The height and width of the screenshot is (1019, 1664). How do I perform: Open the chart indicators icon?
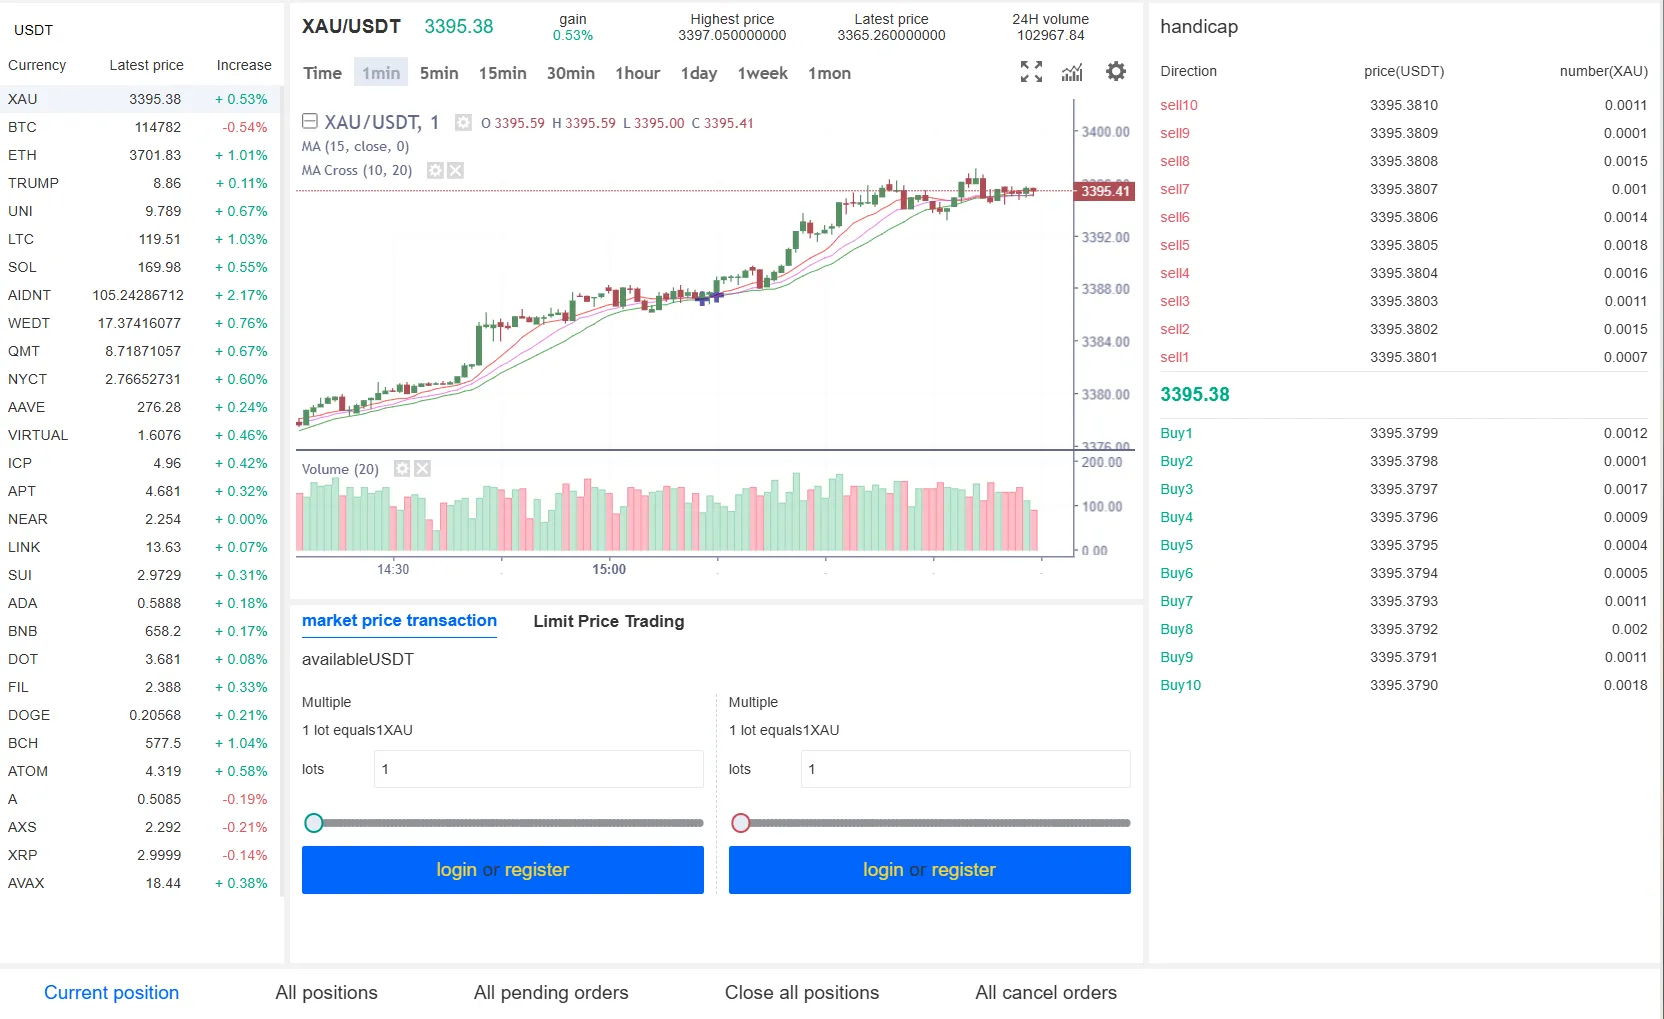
_ _ _ _
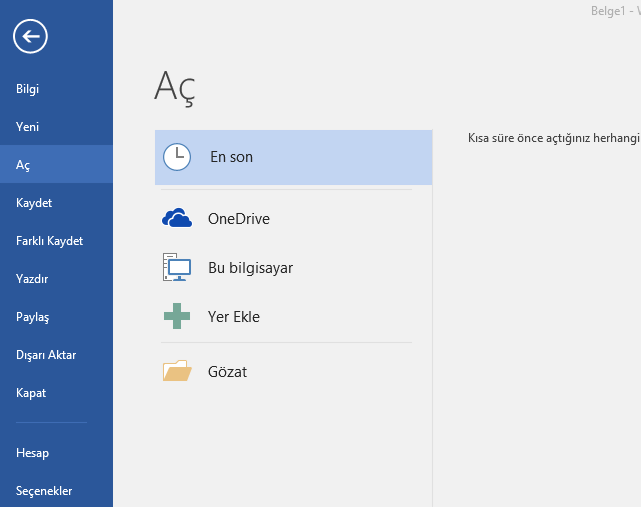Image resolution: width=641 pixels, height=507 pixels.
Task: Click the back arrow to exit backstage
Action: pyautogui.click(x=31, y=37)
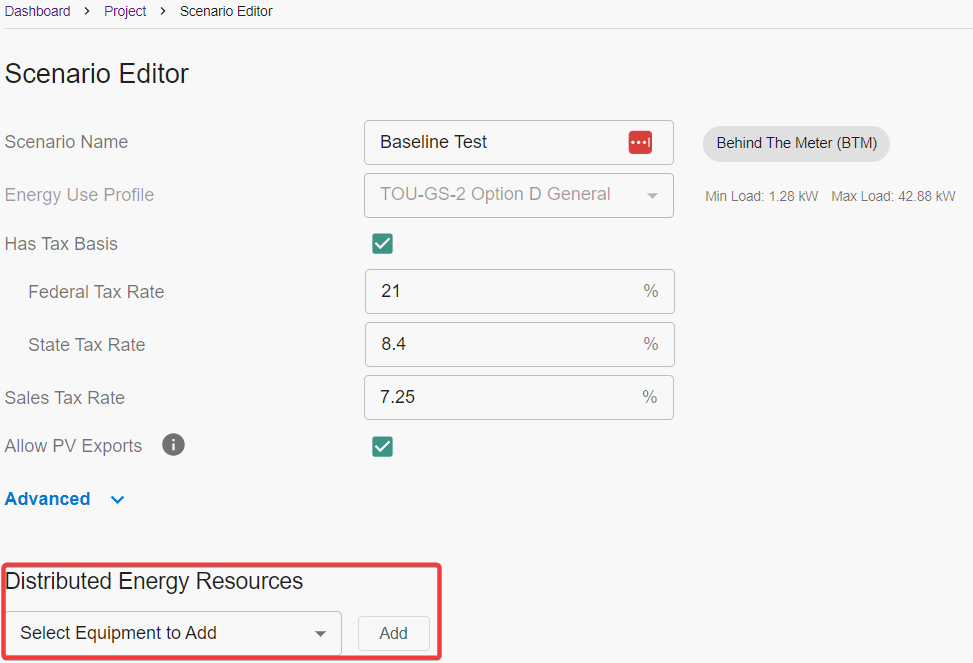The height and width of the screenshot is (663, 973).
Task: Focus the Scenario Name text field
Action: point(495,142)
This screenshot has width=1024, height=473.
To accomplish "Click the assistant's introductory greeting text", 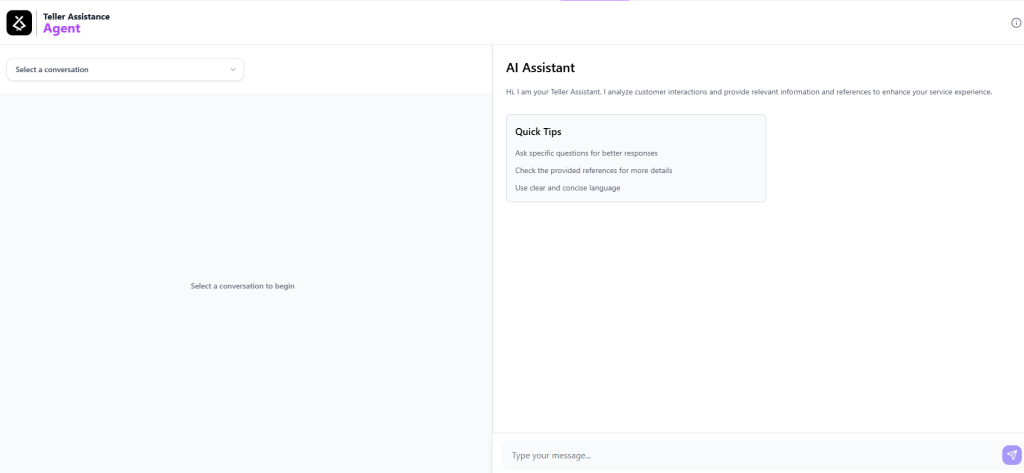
_ _ _ _
*To do*
Pictures are to be left out. Write out only the lines above starting at the one with "This screenshot has width=1024, height=473." and ending at the one with "the assistant's introductory", both lines included, exactly.

*Exercise response*
This screenshot has width=1024, height=473.
To accomplish "Click the assistant's introductory greeting text", 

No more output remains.